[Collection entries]

--------------------------------------------------

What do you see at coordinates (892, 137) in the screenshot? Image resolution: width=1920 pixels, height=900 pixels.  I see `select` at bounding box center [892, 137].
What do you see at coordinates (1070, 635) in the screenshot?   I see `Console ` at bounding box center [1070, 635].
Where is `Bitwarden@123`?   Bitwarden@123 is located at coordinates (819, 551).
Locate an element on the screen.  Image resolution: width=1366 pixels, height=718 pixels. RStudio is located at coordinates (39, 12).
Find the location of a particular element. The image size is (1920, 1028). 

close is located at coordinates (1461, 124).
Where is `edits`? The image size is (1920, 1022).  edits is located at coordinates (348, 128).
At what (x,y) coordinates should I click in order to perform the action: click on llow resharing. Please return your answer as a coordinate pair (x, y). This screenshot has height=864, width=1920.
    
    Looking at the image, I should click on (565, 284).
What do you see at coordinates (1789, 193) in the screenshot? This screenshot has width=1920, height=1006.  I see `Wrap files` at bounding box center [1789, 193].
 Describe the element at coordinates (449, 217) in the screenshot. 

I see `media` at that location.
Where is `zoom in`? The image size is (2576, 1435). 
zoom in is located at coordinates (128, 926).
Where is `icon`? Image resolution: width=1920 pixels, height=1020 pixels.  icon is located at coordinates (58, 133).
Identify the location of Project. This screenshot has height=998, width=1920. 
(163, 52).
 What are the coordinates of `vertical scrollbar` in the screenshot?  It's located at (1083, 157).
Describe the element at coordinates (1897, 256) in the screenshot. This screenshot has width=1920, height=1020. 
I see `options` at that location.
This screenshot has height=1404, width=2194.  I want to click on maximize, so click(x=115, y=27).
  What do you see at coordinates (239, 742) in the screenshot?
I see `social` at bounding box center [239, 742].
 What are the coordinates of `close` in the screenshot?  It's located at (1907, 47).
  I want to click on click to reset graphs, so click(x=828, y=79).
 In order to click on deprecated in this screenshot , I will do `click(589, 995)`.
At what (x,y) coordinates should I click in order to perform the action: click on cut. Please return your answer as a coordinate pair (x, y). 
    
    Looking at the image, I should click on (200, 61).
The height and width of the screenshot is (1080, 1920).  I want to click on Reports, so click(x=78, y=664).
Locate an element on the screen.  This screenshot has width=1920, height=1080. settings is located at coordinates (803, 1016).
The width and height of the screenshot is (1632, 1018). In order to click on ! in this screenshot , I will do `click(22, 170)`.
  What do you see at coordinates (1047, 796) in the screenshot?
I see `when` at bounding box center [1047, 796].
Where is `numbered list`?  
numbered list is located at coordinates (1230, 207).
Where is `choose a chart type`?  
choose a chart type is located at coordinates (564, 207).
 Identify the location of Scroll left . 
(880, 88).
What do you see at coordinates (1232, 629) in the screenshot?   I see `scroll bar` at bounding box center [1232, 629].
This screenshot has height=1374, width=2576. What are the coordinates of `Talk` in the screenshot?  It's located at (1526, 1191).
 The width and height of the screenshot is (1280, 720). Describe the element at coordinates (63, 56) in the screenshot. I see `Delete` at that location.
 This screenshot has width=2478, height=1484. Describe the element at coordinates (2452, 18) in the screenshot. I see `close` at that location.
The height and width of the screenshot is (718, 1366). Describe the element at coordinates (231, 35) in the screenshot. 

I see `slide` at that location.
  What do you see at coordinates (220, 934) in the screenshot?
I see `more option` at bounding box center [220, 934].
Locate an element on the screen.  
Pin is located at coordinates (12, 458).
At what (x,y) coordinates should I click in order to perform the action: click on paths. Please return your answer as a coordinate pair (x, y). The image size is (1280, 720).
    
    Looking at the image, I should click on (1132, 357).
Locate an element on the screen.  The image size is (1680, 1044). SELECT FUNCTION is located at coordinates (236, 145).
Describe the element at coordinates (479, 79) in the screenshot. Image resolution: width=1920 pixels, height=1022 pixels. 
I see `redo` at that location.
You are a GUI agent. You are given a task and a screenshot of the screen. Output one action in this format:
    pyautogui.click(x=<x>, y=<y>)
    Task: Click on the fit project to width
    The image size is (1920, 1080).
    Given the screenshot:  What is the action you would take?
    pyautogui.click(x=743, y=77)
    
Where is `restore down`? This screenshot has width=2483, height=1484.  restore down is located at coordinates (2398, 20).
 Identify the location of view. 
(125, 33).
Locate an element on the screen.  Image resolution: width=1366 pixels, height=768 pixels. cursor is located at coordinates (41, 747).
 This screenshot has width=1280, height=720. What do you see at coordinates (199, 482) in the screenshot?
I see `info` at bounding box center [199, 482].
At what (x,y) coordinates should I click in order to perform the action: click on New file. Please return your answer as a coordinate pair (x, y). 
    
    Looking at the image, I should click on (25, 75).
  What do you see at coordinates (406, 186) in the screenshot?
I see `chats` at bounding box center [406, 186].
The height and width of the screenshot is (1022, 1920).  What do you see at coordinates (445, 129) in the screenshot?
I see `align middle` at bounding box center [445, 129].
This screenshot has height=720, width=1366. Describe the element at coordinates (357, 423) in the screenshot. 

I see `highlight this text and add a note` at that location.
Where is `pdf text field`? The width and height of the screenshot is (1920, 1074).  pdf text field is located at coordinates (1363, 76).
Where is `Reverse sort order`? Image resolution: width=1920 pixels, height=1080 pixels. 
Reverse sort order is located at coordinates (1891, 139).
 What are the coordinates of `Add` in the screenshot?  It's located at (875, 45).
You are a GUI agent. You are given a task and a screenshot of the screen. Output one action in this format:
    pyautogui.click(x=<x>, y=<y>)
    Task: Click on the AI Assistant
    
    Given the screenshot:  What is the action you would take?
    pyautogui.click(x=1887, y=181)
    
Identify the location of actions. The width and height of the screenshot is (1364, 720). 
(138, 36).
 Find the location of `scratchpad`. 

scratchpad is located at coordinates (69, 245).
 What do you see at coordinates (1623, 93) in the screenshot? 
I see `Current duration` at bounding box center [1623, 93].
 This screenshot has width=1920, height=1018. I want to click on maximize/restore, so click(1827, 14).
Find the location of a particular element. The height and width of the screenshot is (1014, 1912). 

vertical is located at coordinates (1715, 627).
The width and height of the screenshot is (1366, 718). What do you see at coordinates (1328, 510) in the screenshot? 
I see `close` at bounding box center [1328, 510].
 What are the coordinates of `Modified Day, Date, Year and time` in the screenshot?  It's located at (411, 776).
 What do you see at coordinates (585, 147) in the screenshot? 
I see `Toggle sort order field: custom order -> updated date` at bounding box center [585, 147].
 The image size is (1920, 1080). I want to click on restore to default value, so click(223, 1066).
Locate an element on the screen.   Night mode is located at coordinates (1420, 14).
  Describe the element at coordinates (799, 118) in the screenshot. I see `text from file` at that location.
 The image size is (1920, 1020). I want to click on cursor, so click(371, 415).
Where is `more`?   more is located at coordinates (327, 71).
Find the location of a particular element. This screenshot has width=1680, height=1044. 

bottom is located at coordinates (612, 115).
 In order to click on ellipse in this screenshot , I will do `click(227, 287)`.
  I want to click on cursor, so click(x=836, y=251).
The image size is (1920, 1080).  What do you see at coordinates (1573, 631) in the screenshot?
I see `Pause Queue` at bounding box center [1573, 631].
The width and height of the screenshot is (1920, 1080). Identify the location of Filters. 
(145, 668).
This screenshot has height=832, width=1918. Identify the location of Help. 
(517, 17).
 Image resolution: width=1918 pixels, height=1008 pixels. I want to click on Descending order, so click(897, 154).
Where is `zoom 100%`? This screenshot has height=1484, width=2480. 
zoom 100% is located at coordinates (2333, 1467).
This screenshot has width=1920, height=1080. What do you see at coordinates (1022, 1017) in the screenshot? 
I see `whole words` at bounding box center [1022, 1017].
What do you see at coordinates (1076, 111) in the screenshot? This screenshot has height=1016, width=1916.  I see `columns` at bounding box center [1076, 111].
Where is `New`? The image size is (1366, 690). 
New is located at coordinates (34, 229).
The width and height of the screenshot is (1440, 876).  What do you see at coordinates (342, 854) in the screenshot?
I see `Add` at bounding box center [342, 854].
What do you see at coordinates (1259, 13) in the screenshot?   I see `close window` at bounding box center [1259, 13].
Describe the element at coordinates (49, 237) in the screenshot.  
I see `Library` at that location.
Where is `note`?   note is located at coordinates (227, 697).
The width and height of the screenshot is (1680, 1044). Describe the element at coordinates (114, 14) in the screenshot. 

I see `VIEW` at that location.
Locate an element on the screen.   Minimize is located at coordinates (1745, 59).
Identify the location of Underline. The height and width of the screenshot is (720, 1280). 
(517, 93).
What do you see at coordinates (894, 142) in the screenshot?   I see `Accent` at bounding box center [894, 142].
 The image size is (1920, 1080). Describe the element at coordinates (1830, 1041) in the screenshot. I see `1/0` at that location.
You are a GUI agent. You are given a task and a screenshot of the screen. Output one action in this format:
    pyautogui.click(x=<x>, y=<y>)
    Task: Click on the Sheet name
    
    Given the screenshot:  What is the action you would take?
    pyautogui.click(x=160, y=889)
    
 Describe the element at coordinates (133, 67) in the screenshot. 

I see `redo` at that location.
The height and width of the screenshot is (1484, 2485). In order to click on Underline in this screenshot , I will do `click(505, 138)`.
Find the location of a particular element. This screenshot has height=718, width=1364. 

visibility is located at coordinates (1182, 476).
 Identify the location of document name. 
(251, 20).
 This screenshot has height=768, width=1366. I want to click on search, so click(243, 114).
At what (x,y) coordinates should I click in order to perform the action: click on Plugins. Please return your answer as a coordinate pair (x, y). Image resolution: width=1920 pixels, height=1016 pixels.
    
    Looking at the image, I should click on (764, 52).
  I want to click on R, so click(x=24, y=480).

--------------------------------------------------

Aim: In the records, take the lines from the one holding "is (2576, 1435)." through the one holding "What do you see at coordinates (1232, 629)", inclusive, and switch every "Where is" to "Where's". Return only those lines, leaving everything else unchanged.

Finished task:
Where's `zoom in`? The image size is (2576, 1435). 
zoom in is located at coordinates (128, 926).
Where's `icon`? Image resolution: width=1920 pixels, height=1020 pixels.  icon is located at coordinates (58, 133).
Identify the location of Project. This screenshot has height=998, width=1920. 
(163, 52).
 What are the coordinates of `vertical scrollbar` in the screenshot?  It's located at (1083, 157).
Describe the element at coordinates (1897, 256) in the screenshot. This screenshot has width=1920, height=1020. 
I see `options` at that location.
This screenshot has height=1404, width=2194.  I want to click on maximize, so click(x=115, y=27).
  What do you see at coordinates (239, 742) in the screenshot?
I see `social` at bounding box center [239, 742].
 What are the coordinates of `close` in the screenshot?  It's located at (1907, 47).
  I want to click on click to reset graphs, so click(x=828, y=79).
 In order to click on deprecated in this screenshot , I will do `click(589, 995)`.
At what (x,y) coordinates should I click in order to perform the action: click on cut. Please return your answer as a coordinate pair (x, y). 
    
    Looking at the image, I should click on (200, 61).
The height and width of the screenshot is (1080, 1920).  I want to click on Reports, so click(x=78, y=664).
Locate an element on the screen.  This screenshot has width=1920, height=1080. settings is located at coordinates (803, 1016).
The width and height of the screenshot is (1632, 1018). In order to click on ! in this screenshot , I will do `click(22, 170)`.
  What do you see at coordinates (1047, 796) in the screenshot?
I see `when` at bounding box center [1047, 796].
Where's `numbered list`?  
numbered list is located at coordinates (1230, 207).
Where's `choose a chart type`?  
choose a chart type is located at coordinates (564, 207).
 Identify the location of Scroll left . 
(880, 88).
What do you see at coordinates (1232, 629) in the screenshot?   I see `scroll bar` at bounding box center [1232, 629].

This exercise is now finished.